Weiterhin viele Menschen von Wohnungslosigkeit bedroht
13. April 2022
Die Diakonie Schleswig-Holstein hat ihre Wohnungslosen-Statistik 2021 veröffentlicht: Demnach verharrt die Zahl der Menschen, die die Wohnungslosenhilfe ansteuern, auf hohem Niveau. 2022 könnte sie stark steigen, befürchtet die Diakonie.
Im vergangenen Jahr haben 7.833 Menschen die Angebote der diakonischen Wohnungslosenhilfe in Schleswig-Holstein in Anspruch genommen. Das sind gut 800 mehr als 2020 und fast genauso viele wie 2019. Brennpunkte der Wohnungslosigkeit bleiben die kreisfreien Städte Kiel, Lübeck, Flensburg und Neumünster, so das Ergebnis der Auswertung.
Lage in Kiel besonders dramatisch
Betroffen sind aber auch die ländlicheren Gebiete, vor allem an der Westküste und im Hamburger Umland.

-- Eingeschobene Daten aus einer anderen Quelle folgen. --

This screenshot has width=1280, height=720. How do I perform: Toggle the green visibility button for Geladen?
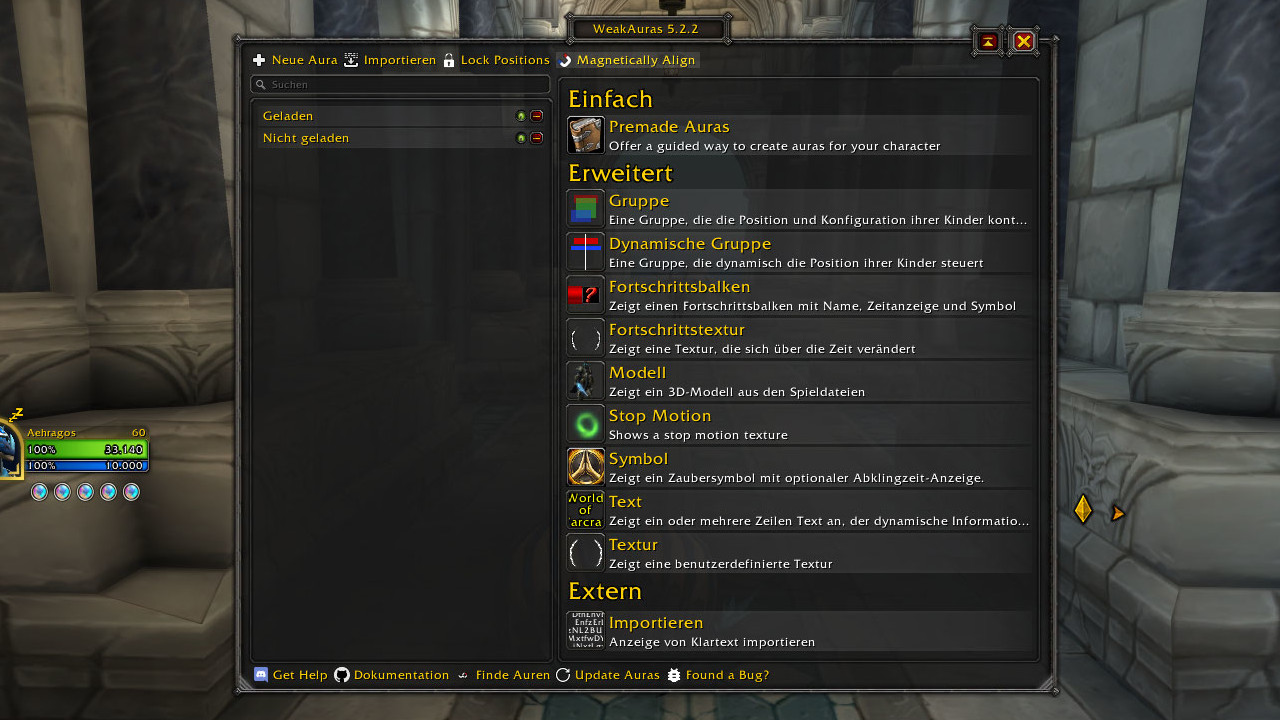[x=521, y=116]
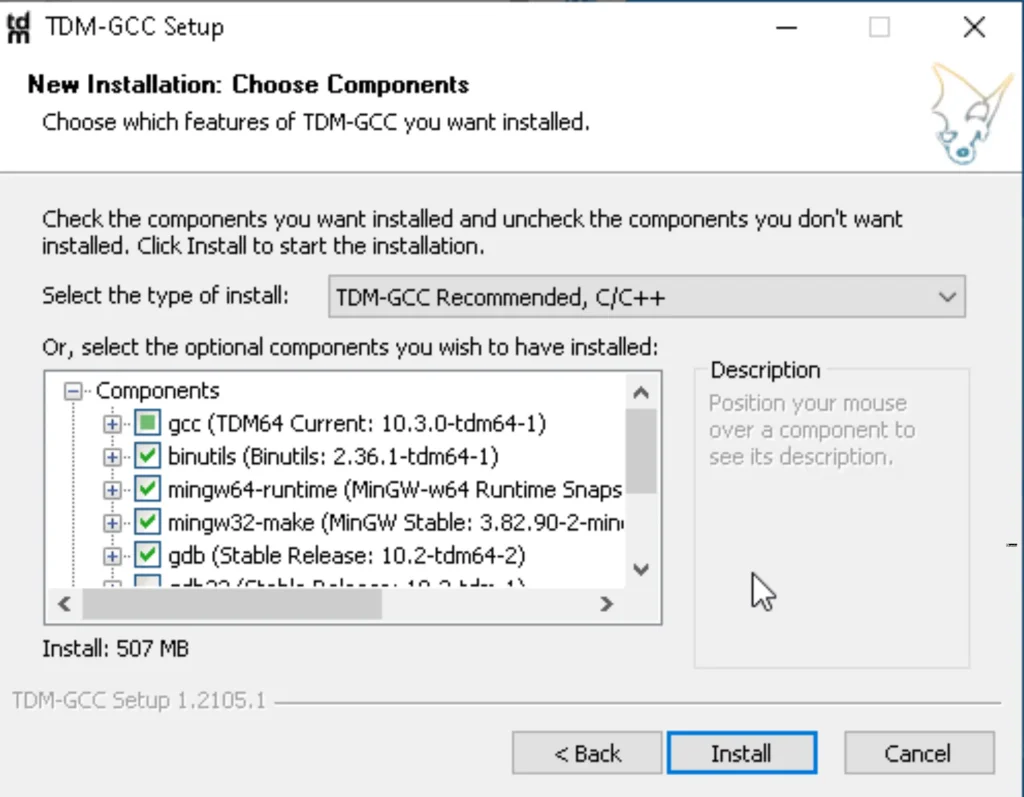Screen dimensions: 1024x797
Task: Select the mingw32-make tree item label
Action: pyautogui.click(x=395, y=523)
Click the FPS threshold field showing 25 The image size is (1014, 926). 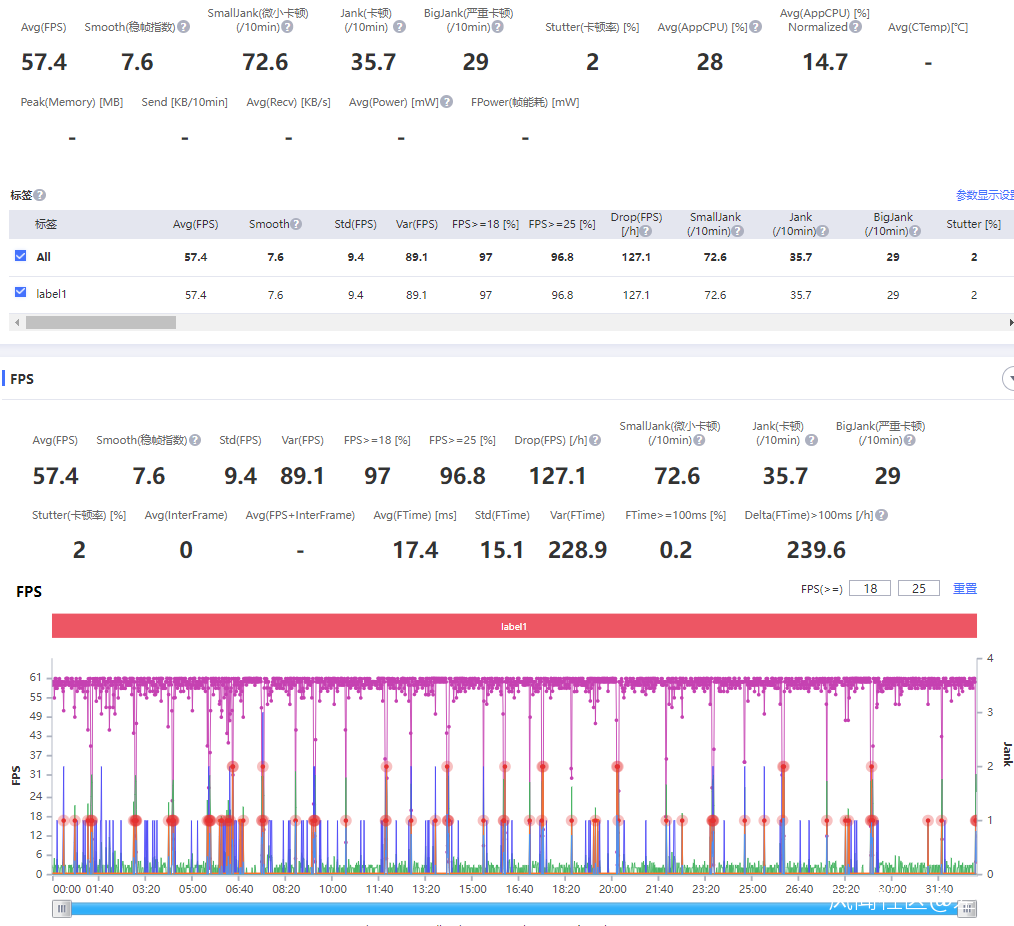[918, 588]
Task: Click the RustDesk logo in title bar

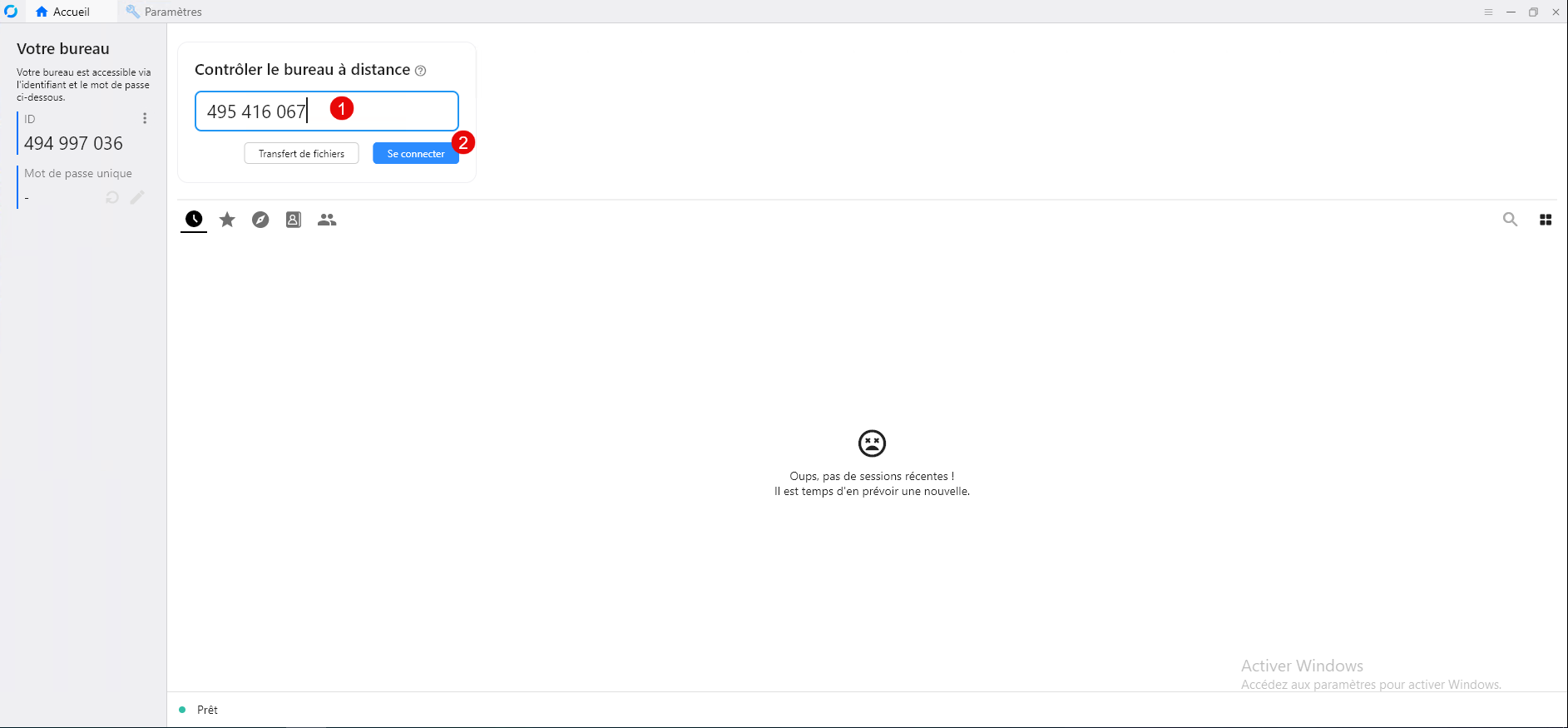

Besorgniserregend ist aus Sicht der Diakonie die Entwicklung in Kiel. Die Einrichtungen der diakonischen Wohnungslosenhilfe in der Landeshauptstadt registrierten mit 1.995 Ratsuchenden fast 500 mehr als im Vorjahr. Insgesamt geht die Diakonie davon aus, dass die Dunkelziffer noch wesentlich höher liegt.
Diakonische Einrichtungen im ganzen Land berichten, dass die Zahl der Ratsuchenden, denen eine Zwangsräumung ihrer Wohnung oder eine Zwangsversteigerung von Wohneigentum bevorsteht, nach dem vorrübergehenden Stopp im Jahr 2020 in den vergangenen Monaten zugenommen hat. Grund seien oft ein Jobverlust oder mehrmonatige Kurzarbeit während der Pandemie.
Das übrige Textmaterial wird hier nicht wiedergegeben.